Et derrière le volume, le symbole. Est-il raisonnable de consommer 20 millions de litres d’eau dans un territoire déjà sous tension hydrique ? Alors que les préfets prennent des arrêtés restreignant l’arrosage des potagers, peut-on décemment remplir deux bassins pour quelques surfeurs en quête de régularité ? Le problème n’est pas seulement quantitatif. Il est moral.
La nature en prime victime
L’eau, ce n’est qu’un début. L’autre point noir, c’est la rivière de la Bourde, à quelques dizaines de mètres du site. Elle abrite des espèces protégées, menacées par les vidanges périodiques des bassins. Produits chimiques, microplastiques, résidus divers : l’univers aseptisé du surf industriel risque de contaminer ce fragment de biodiversité.
Là encore, le projet incarne une tension classique : l’extension des infrastructures de loisirs se fait toujours au détriment des espaces non marchands. Il faut du calme pour les loutres, mais de l’eau pour les surfeurs. Et dans un monde fini, il faudra choisir.
Des vagues pour qui ?
Car il ne faut pas se tromper de cible : ce surf park ne s’adresse pas aux jeunes en quête d’un moment de liberté. Avec des sessions entre 35 et 70 euros, il vise un public aisé. Le surf populaire, celui qui loue une planche sur la plage à la journée, n’a pas sa place ici. L’accès à la vague, autrefois gratuit mais capricieux, devient payant, régulier… et sélectif.
Plus encore : selon une étude de l’industrie elle-même, 31 % des visiteurs de surf parks prennent l’avion pour s’y rendre. L’argument écologique — « éviter les trajets vers la mer » — s’effondre. On ne réduit pas l’empreinte carbone avec des avions, même remplis de surfeurs enthousiastes.
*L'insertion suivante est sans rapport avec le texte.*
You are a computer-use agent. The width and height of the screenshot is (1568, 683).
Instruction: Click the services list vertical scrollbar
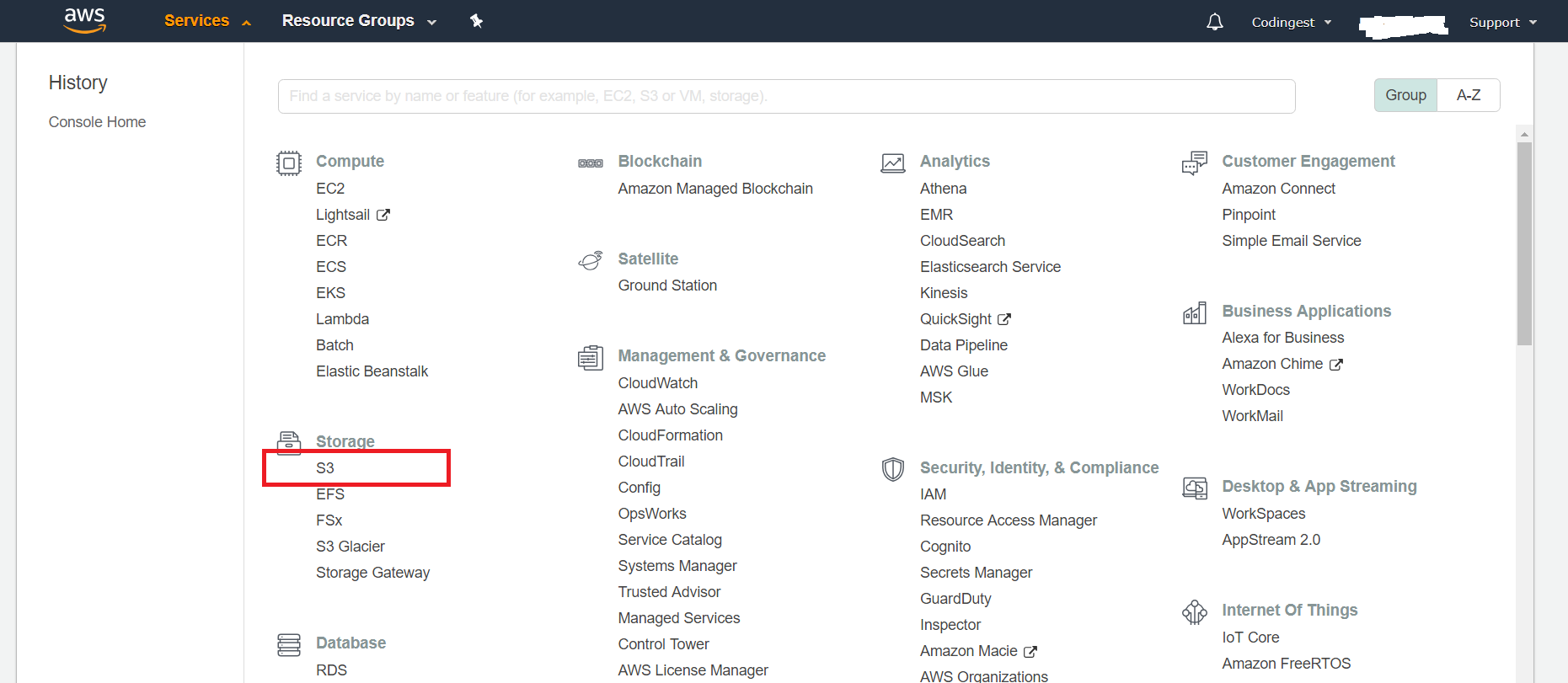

Certains défendent le projet au nom du prestige sportif. Le surf est devenu discipline olympique. La France doit rester une nation majeure. Très bien. Mais quelle est la limite ? Une médaille vaut-elle une rivière polluée ? Une génération d’athlètes justifie-t-elle de vider les nappes phréatiques ? On dirait un pari d’un autre âge. Comme si la transition écologique pouvait attendre le podium.